**Data provided:**
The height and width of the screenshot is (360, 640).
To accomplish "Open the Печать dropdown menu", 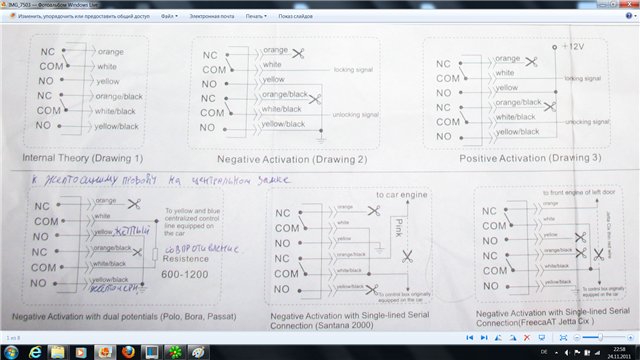I will [x=256, y=16].
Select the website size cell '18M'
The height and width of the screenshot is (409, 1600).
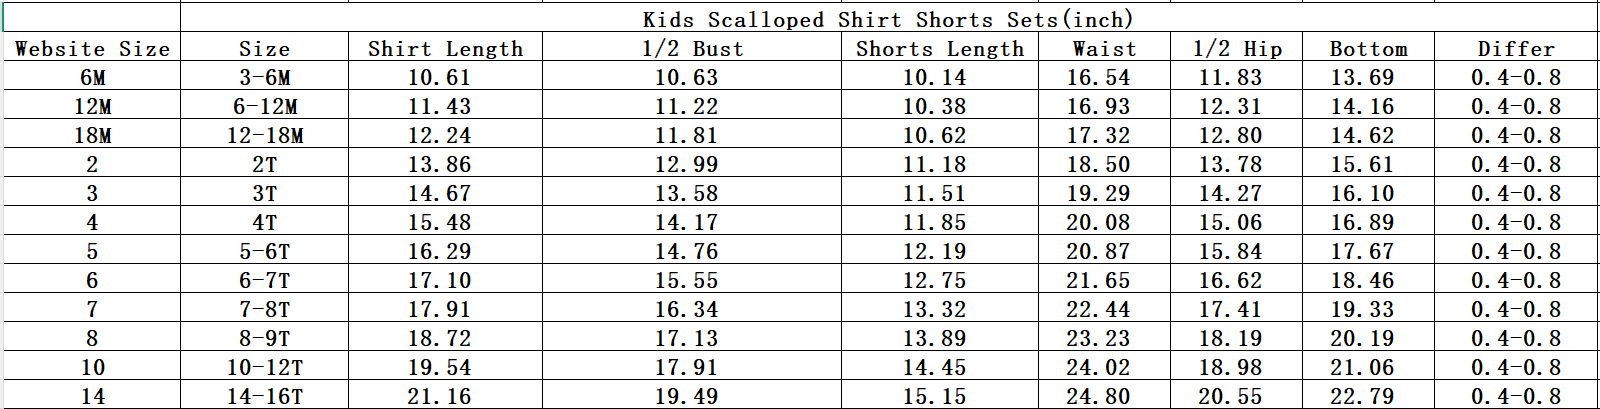[92, 135]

**What is expected:** An exact copy is needed of the lines running from the one with "Select the website size cell '18M'" through the end of the data above, and of those lines only, without pictures.

**Task solution:**
Select the website size cell '18M'
The height and width of the screenshot is (409, 1600).
[92, 135]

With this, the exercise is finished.